Daß das amerikanische Werk nur in größeren Abständen erscheint, mag auch damit zusammenhängen, daß daran inzwischen nicht weniger als 50 Mitarbeiter beteiligt sind, was einen erheblichen Koordinierungsaufwand mit sich bringt, der von Balay und seinen Mitarbeitern geleistet wird, deren Redaktionsbüro organisatorisch mit der Redaktion des Referateorgans Choice verbunden ist. Liest man sein langes und ausgesprochen instruktives Vorwort zur 11. Aufl., kann man erahnen, welchen Abstimmungsaufwand ein solches repräsentatives, von der ALA verlegtes Werk jenseits der Koordinierung der Mitarbeiter selbst hat, geht es doch dabei nicht zuletzt um die Wahrung der political correctness bei der Titelauswahl ebenso wie bei der Benennung von ethnischen Gruppen oder der Beherzigung einer non-sexist language in den Annotationen; auch "eurozentrische" Bezeichnungen wie Near East und Far East werden verbannt und durch Asia, West und Asia, East ersetzt (hier steht den RSWK noch einiges bevor). Es sind dies alles Dinge, um die sich die relativ wenigen Bearbeiter des Walford nicht zu kümmern brauchen. Andererseits bringt die Heranziehung zahlreicher Mitarbeiter bei dem amerikanischen Werk durchaus große Vorteile mit sich, sind doch darunter Spezialisten für relativ enge Gebiete, die zudem in großen Bibliotheken mit z.T. exzellenten Beständen arbeiten, was nicht nur der Aktualität zustatten kommt.
Balay verzeichnet lt.
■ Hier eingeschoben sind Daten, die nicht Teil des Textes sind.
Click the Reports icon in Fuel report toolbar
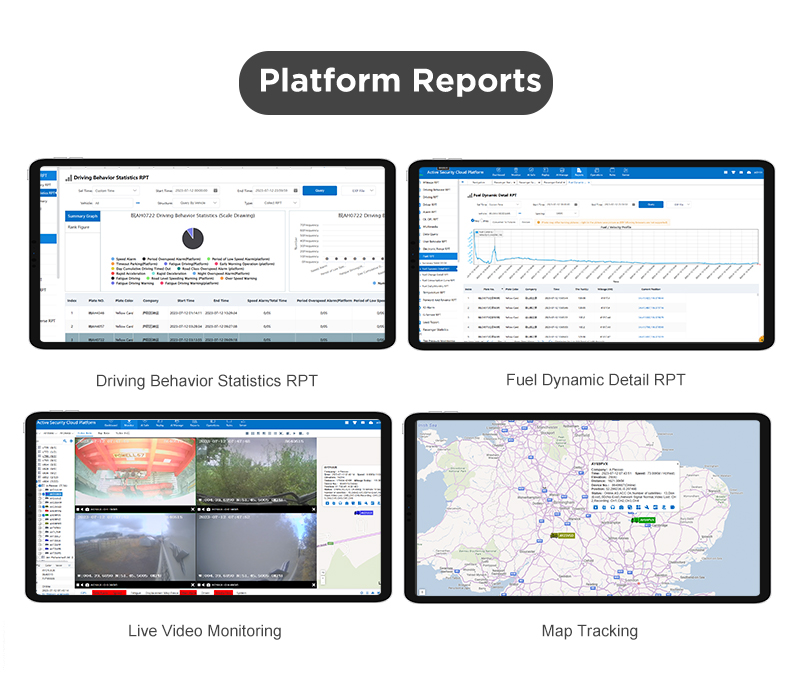790x690 pixels. tap(577, 172)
Vorwort 15.875 Titel, zu denen nach derselben
Quelle etwa noch einmal so viele kommen, die in den Annotationen
zitiert sind; letztere Schätzung kommt dem Rezensenten etwas hoch
gegriffen vor, doch wie dem auch sei, sind diese "versteckten" Titel
ebenfalls im Register berücksichtigt. Walford verzeichnet in den drei
Bänden der 6. Aufl.[1] zusammen 23.964 Haupteintragungen (7007[2] + 8183 +
8774) also doch beträchtlich mehr als die Haupteintragungen bei Balay,
und auch hier kommen zahlreiche "versteckte" Titel hinzu, über deren
genaue Zahl sich allerdings noch schwerer spekulieren läßt.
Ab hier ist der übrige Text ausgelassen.